Die zweite virtuelle Ebene zur Erfahrung der Materialität von Steinen führte uns zurück zum Hands-On Table und zu einem kleinen weißen Bimsstein in einer Schachtel, den die Besucher:innen anfassen durften. Durch den virtuellen Aufzug konnten sie in seine mikroskopische Struktur eindringen und erkunden, wie es sich anfühlt, sich im Inneren eines Steins zu bewegen.
Wie bezieht sich das Projekt auf die Ausstellung als Ganzes?

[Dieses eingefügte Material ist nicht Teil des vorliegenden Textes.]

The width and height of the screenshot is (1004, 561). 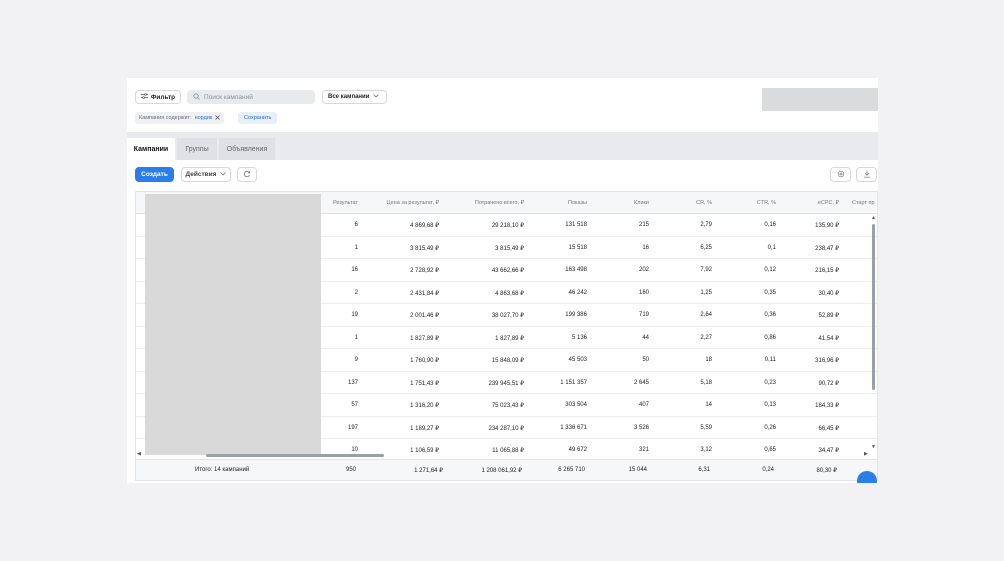 What do you see at coordinates (706, 382) in the screenshot?
I see `cell-cr: 5,18` at bounding box center [706, 382].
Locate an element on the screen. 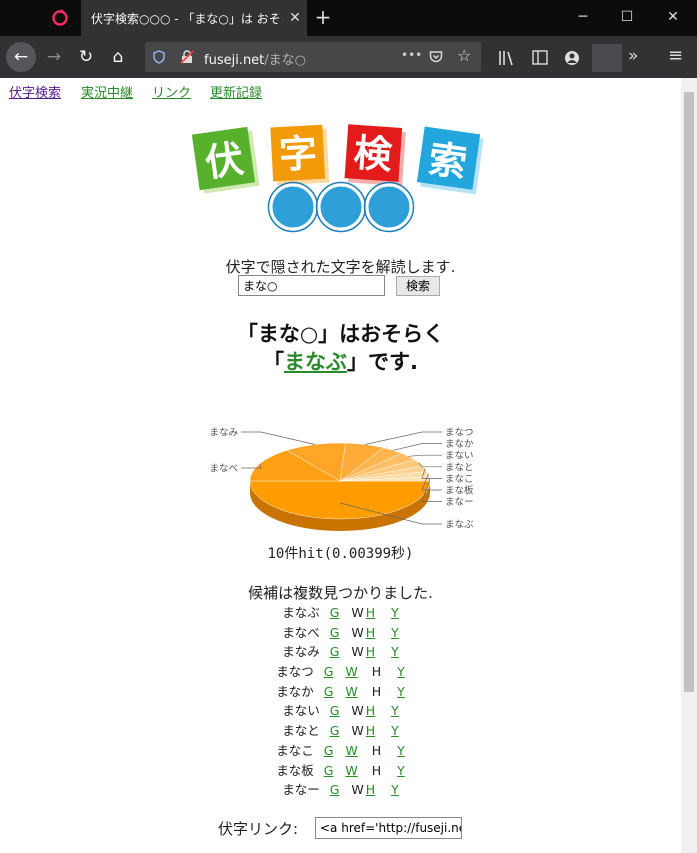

Die Recherche zu den Sammlungen bezog sich auf verschiedenen Ebenen auf die sinnlichen und zeitlichen Aspekte der Ausstellung und der anderen Projekte und fragt, wie wir in einen Dialog mit der Zeitlichkeit der Steine treten können. Besonders deutlich wurde dies im Zusammenhang mit der Wolke von Clemens Winkler, die in der zentralen Rotunde schwebte. Feuchtigkeit ist einer der Schlüsselfaktoren bei Verwitterungsprozessen. Auch die Temperatur und die chemische Zusammensetzung des Niederschlags spielen eine entscheidende Rolle. In unserer Ausstellung beeinflusste die physische Anwesenheit der Besucher direkt die Mikroebene der chemischen Zusammensetzung der Wolke. Je mehr Besucher die Rotunde des TA T durchschritten, desto mehr menschliche Partikel wurden Teil der Wolke. Wenn die Feuchtigkeit in der Wolke einen Verwitterungsprozess in einem Stein auslöst, wird dann auch der Besucher Teil dieser Verwitterung – oder des Steins selbst? Wie lässt sich die Zeitspanne fassen, in der die Körperlichkeit des Besuchers und des Steins zusammenkommen – und wie verhält sich dieser Prozess zur Zeit des Anthropozäns und zu den vom Menschen geschaffenen Felsen? Das Ziel von »Stretching Time« war es, immer wieder neue Fragen zu ermöglichen und keine endgültigen Antworten zu geben.
Ausblick
Die grundsätzliche Frage nach dem Ausstellen als Forschungsmethode ist eines der zentralen Anliegen der Forschungsgruppe Object Space Agency, das auch in der zweiten Arbeitsphase (2023-25) im Mittelpunkt stehen wird. Insbesondere die Erforschung der Aktivität und Passivität von Sammlungsobjekten – mit dem Fokus auf Konservierungsmethoden – wird im Teilprojekt von Nina Samuel weiter bearbeitet. Als Fortsetzung der Ausstellungsdiskurse ist für 2023 ein Workshop zum Thema Wasser als einzigartiges Element der Konservierung geplant.